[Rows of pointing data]
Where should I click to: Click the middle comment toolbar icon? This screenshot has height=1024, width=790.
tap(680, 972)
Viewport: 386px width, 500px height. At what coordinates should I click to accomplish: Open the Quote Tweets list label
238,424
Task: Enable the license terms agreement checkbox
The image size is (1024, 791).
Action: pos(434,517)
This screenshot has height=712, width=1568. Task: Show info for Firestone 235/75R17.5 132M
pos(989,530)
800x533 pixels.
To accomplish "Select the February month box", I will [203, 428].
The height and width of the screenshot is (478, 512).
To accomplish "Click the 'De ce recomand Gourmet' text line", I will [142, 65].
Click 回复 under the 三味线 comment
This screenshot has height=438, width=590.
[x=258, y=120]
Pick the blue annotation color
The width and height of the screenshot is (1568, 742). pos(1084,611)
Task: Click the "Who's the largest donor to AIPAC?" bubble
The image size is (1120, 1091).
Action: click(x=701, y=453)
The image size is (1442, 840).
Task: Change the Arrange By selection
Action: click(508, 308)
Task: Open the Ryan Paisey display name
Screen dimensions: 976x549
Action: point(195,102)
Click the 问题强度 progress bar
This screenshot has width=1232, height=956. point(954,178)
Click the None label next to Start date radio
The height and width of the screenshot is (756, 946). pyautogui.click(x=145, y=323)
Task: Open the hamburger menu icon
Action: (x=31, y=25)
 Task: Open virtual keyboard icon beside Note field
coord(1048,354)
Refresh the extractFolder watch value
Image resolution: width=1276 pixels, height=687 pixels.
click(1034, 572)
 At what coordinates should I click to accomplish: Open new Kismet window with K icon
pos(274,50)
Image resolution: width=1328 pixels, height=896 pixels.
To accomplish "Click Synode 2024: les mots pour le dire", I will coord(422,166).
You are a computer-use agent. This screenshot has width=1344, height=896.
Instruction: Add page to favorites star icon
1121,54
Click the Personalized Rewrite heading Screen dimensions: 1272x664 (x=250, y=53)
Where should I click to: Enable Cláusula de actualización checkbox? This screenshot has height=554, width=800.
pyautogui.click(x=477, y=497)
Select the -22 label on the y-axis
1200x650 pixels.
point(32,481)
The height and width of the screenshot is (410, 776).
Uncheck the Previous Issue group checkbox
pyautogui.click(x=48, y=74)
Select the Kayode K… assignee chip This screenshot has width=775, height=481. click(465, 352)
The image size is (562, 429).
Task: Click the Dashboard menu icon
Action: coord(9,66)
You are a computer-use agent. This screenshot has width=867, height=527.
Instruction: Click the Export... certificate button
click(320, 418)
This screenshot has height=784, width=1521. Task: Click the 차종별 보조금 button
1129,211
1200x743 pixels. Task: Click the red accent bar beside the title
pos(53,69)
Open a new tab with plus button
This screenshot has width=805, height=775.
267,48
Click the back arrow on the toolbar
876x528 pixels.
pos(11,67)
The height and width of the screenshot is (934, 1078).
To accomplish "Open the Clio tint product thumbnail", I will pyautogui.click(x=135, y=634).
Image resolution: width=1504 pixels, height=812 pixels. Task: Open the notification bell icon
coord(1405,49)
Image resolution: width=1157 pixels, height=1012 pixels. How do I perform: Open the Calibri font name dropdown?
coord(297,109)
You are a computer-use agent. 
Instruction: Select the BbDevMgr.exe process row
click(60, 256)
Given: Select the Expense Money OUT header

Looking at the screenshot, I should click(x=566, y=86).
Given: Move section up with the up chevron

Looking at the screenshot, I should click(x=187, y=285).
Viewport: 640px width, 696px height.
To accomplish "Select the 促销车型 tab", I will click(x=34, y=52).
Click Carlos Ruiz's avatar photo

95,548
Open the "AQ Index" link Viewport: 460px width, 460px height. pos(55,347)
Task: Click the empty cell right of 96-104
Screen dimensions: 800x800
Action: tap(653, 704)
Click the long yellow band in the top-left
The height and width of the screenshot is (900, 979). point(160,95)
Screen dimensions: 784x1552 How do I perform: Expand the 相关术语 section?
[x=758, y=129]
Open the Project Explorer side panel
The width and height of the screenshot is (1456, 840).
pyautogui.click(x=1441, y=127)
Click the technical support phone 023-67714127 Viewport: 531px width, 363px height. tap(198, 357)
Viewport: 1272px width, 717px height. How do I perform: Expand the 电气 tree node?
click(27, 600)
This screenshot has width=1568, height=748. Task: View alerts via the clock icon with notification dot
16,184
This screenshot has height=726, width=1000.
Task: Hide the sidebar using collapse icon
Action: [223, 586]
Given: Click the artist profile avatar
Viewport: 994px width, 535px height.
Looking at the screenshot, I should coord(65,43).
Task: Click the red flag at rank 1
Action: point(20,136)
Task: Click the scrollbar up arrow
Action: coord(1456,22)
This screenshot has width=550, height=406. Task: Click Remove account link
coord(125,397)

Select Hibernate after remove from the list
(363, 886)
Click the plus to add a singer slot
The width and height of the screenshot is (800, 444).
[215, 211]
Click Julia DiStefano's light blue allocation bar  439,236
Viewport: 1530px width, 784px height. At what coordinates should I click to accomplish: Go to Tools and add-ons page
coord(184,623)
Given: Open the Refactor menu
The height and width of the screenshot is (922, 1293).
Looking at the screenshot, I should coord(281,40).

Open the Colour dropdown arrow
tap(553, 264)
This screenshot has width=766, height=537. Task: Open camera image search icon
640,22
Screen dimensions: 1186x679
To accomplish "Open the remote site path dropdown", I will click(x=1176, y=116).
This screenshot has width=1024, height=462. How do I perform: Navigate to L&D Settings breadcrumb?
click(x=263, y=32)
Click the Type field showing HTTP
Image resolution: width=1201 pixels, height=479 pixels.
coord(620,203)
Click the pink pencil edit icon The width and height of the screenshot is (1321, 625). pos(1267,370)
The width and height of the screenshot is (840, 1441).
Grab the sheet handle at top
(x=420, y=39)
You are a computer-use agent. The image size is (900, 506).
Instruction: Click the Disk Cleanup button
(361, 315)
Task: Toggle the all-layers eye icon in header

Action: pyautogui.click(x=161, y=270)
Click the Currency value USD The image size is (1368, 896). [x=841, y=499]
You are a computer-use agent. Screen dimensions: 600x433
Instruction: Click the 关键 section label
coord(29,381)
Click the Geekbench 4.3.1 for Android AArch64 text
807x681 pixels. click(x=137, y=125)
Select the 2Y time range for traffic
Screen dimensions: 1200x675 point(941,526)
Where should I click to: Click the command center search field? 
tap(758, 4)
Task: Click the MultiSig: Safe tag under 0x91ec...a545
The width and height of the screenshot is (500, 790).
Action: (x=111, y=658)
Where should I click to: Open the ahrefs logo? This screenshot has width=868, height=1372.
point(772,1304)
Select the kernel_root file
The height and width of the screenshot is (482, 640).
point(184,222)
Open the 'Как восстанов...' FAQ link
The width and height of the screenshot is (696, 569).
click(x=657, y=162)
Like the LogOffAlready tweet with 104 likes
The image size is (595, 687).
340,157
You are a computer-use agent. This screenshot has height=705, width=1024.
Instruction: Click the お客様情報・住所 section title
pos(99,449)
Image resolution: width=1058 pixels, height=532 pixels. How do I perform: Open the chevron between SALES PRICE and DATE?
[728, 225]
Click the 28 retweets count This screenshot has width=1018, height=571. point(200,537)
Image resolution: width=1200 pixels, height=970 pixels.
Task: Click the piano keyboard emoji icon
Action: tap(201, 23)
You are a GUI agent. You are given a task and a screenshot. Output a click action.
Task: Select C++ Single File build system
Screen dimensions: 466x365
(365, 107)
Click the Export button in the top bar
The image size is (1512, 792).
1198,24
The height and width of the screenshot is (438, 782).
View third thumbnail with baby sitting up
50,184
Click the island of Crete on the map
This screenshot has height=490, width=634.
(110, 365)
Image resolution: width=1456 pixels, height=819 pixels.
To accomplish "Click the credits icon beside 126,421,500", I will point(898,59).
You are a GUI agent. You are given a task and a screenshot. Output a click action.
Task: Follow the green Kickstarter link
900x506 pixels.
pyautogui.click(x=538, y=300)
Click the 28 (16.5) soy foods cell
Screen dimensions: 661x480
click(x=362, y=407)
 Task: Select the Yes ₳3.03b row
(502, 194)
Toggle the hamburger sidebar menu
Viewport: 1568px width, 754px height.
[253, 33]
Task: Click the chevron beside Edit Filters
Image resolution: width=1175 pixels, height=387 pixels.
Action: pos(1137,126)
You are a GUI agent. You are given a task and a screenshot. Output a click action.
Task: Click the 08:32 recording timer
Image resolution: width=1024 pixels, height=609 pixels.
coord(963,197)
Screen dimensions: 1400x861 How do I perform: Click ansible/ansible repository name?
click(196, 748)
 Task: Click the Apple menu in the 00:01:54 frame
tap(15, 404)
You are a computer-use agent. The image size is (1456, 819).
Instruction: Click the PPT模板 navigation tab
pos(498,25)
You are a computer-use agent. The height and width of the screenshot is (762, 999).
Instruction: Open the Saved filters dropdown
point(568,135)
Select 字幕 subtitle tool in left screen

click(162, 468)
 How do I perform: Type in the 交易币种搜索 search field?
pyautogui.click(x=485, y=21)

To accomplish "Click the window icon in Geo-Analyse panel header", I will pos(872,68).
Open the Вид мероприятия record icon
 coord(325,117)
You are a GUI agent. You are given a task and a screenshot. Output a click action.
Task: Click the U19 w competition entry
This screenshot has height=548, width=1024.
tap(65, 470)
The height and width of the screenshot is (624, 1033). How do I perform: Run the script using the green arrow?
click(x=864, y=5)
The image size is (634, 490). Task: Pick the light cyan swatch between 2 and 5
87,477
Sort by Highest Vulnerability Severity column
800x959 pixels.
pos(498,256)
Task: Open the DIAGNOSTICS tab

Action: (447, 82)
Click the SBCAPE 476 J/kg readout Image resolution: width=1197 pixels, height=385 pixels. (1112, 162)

WHAT IS EXPECTED =>
Convert the lines of the listing, from the line with "Click the Currency" up to and including the line with "Action: tap(201, 23)", into a numbered list, dropping any blank lines.

SOLUTION FOR THIS EXERCISE =>
1. Click the Currency value USD The image size is (1368, 896). [x=841, y=499]
2. You are a computer-use agent. Screen dimensions: 600x433
3. Instruction: Click the 关键 section label
4. coord(29,381)
5. Click the Geekbench 4.3.1 for Android AArch64 text
6. 807x681 pixels. click(x=137, y=125)
7. Select the 2Y time range for traffic
8. Screen dimensions: 1200x675 point(941,526)
9. Where should I click to: Click the command center search field? 
10. tap(758, 4)
11. Task: Click the MultiSig: Safe tag under 0x91ec...a545
12. The width and height of the screenshot is (500, 790).
13. Action: (x=111, y=658)
14. Where should I click to: Open the ahrefs logo? This screenshot has width=868, height=1372.
15. point(772,1304)
16. Select the kernel_root file
17. The height and width of the screenshot is (482, 640).
18. point(184,222)
19. Open the 'Как восстанов...' FAQ link
20. The width and height of the screenshot is (696, 569).
21. click(x=657, y=162)
22. Like the LogOffAlready tweet with 104 likes
23. The image size is (595, 687).
24. 340,157
25. You are a computer-use agent. This screenshot has height=705, width=1024.
26. Instruction: Click the お客様情報・住所 section title
27. pos(99,449)
28. Image resolution: width=1058 pixels, height=532 pixels. How do I perform: Open the chevron between SALES PRICE and DATE?
29. [728, 225]
30. Click the 28 retweets count This screenshot has width=1018, height=571. point(200,537)
31. Image resolution: width=1200 pixels, height=970 pixels.
32. Task: Click the piano keyboard emoji icon
33. Action: tap(201, 23)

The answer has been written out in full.